Norman was actually instrumental in getting Nick elected. The idea first came to him through a Facebook posting by family friend Abel Gonzalez.

“Nick Peters for 2016 HHS Homecoming King,” read the post. “Please help me start this movement. Students rock the vote. Let’s keep his legacy alive.”

Abel said he spoke to Norman about the idea before Nick died.

“The only person I knew that would move and shake the kids at school would be Norman,” he said. “Not only is he the head cheerleader but he’s the senior class president. So everybody pretty much pays attention to what Norman does and says.”

Norman learned the only way Nick could be on the ballot was to be a rep from one of the student organizations. Norman gave up his place as senior class rep and Nick was elected representative.
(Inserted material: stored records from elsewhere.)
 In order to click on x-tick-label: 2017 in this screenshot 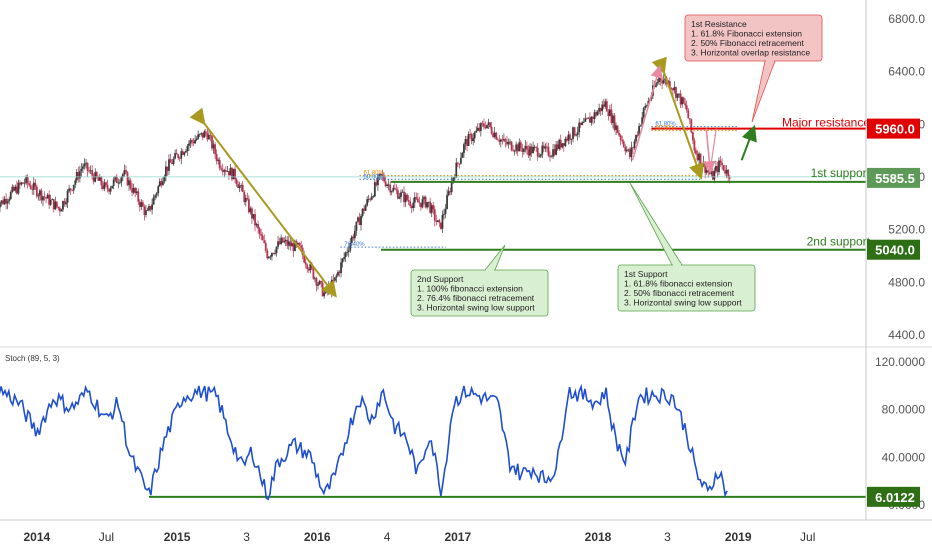, I will do `click(458, 537)`.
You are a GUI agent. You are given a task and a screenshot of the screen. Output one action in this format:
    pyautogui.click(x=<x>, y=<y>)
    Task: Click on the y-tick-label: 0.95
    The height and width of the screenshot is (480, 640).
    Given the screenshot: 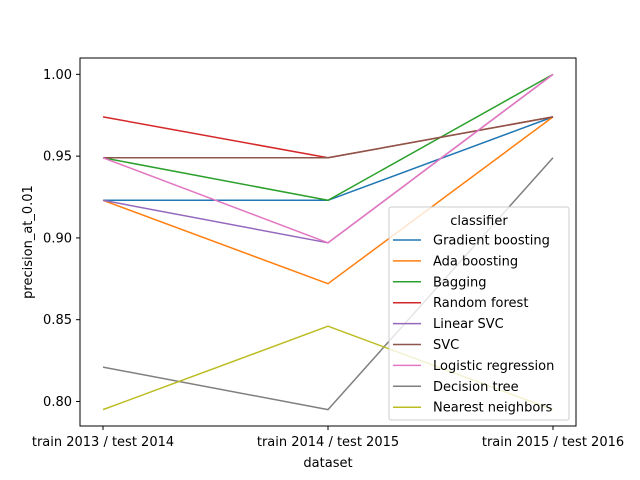 What is the action you would take?
    pyautogui.click(x=58, y=158)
He was one of several students on the ballot for homecoming king.

The school voted Friday during school hours. That evening the HHS Cardinals defeated the Weslaco Panthers, fitting against the backdrop of one of its own who’d fought so hard against leukemia.

Norman said no one for sure knew if Nick had been elected homecoming king until right before midnight at the dance. Everyone waited in painful anticipation as the duchess and duke, the princess and princess, the queen and the … king. Who is it?
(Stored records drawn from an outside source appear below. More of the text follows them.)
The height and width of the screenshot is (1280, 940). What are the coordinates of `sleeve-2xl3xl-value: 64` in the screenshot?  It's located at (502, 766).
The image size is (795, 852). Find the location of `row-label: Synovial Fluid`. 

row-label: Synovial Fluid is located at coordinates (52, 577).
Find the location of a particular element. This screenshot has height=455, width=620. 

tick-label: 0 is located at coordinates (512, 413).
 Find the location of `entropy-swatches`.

“Nick Peters,” said the announcer to the delight of all.

Norman accepted the crown and danced slowly with Luna. They both spoke softly about how glad they were Nick had won.

“I feel really good the student body honored Nick,” he said.
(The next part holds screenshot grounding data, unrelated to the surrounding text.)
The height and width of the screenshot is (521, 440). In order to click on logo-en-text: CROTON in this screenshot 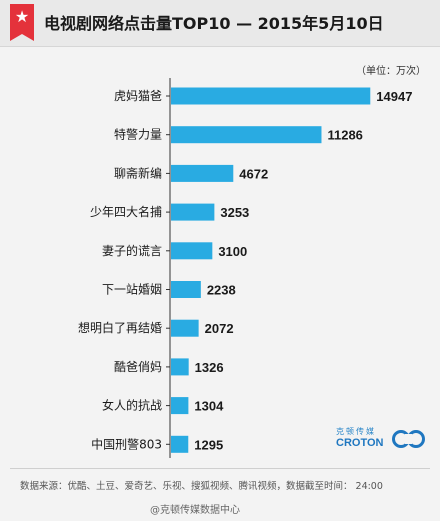, I will do `click(360, 443)`.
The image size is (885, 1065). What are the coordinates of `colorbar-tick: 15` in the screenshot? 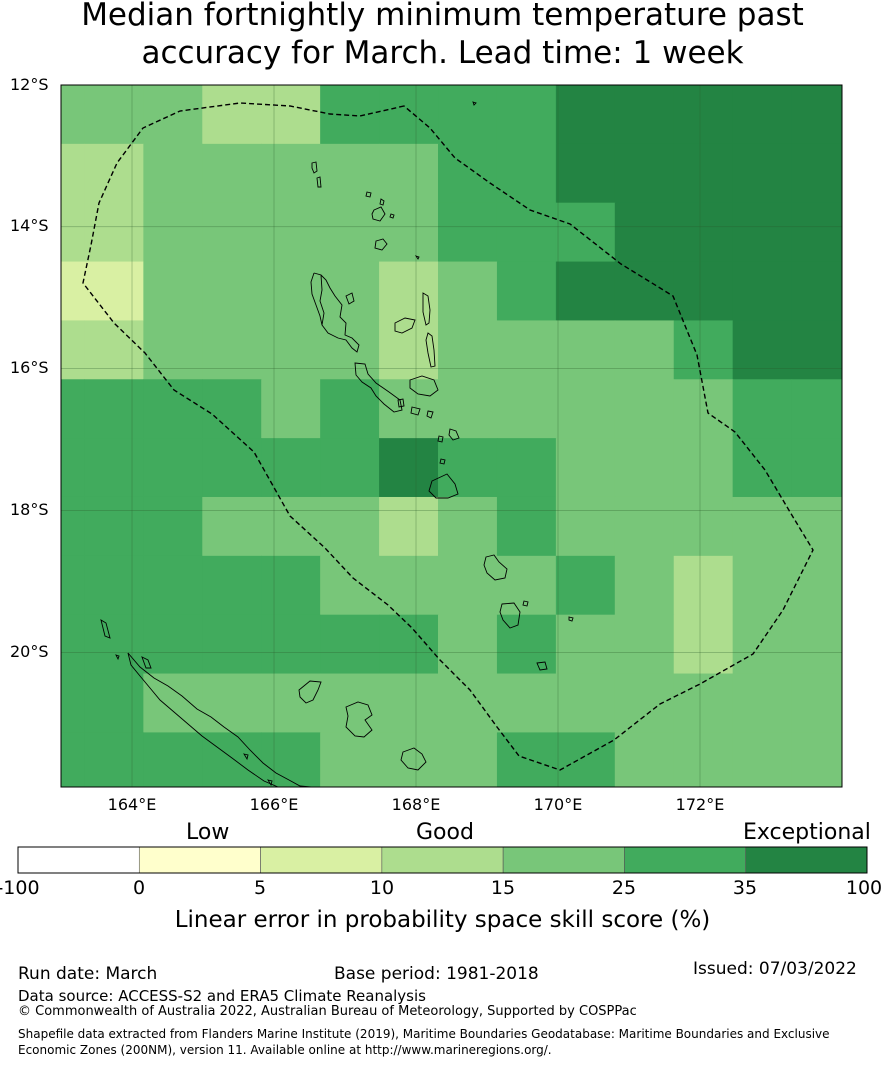 It's located at (503, 888).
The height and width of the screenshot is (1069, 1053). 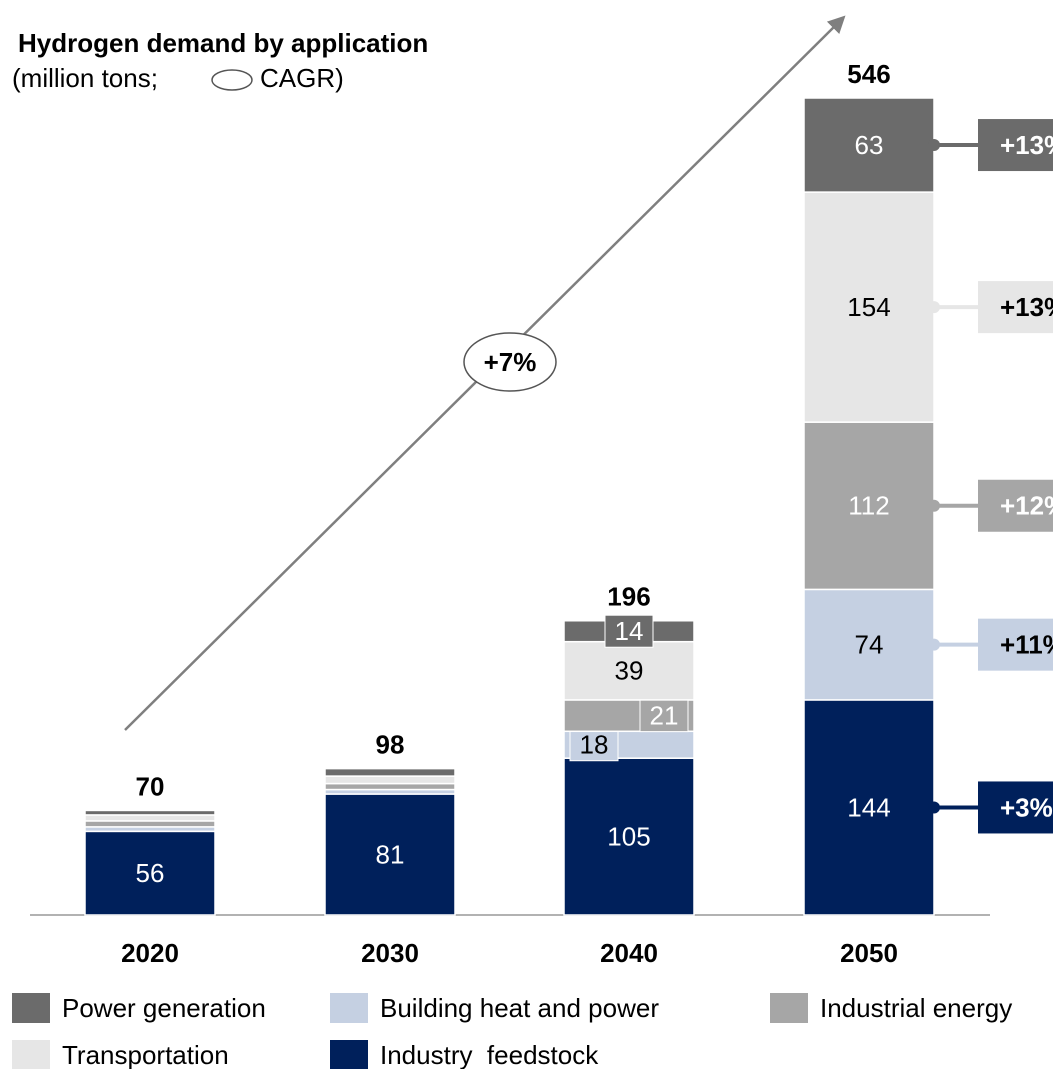 What do you see at coordinates (916, 1008) in the screenshot?
I see `legend-label: Industrial energy` at bounding box center [916, 1008].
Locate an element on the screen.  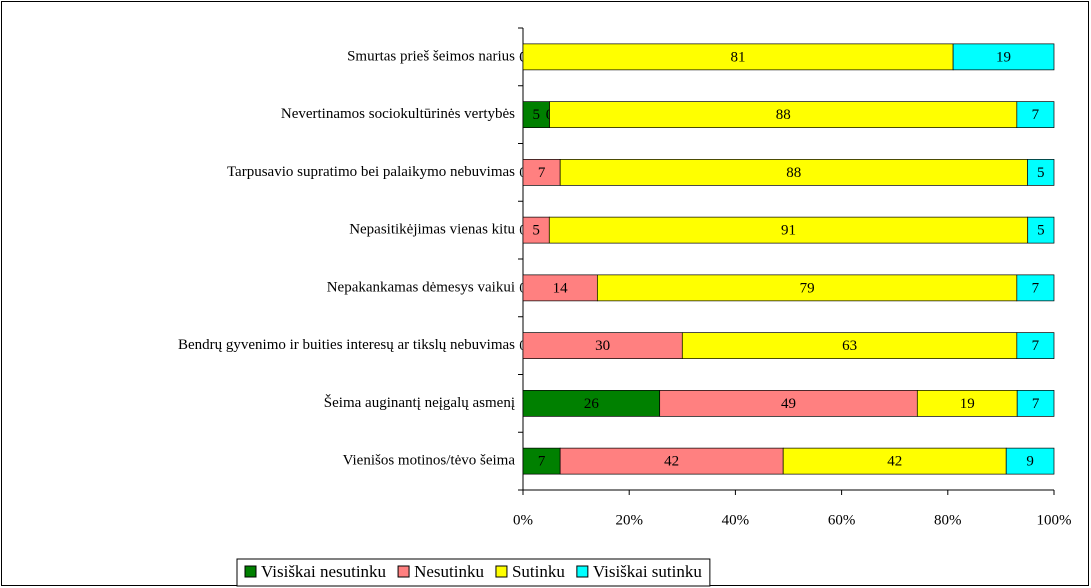
x-tick-label: 60% is located at coordinates (842, 520).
Afterward, Nick’s younger brother Noah went forward to accept the crown and sash.

The whole family was touched.

“This was such a sweet thing for them to do,” said Nick’s mother. “He wasn’t even a student there that long but he knew a lot of those kids from elementary and middle school.”

Nick took a long journey through this life in a very short period of time. Last week, as he rounded the next turn in the road, she remembered something he said not long ago.

“Mom, I’ll be home in October.”

And so he is.

His new house must be right next door.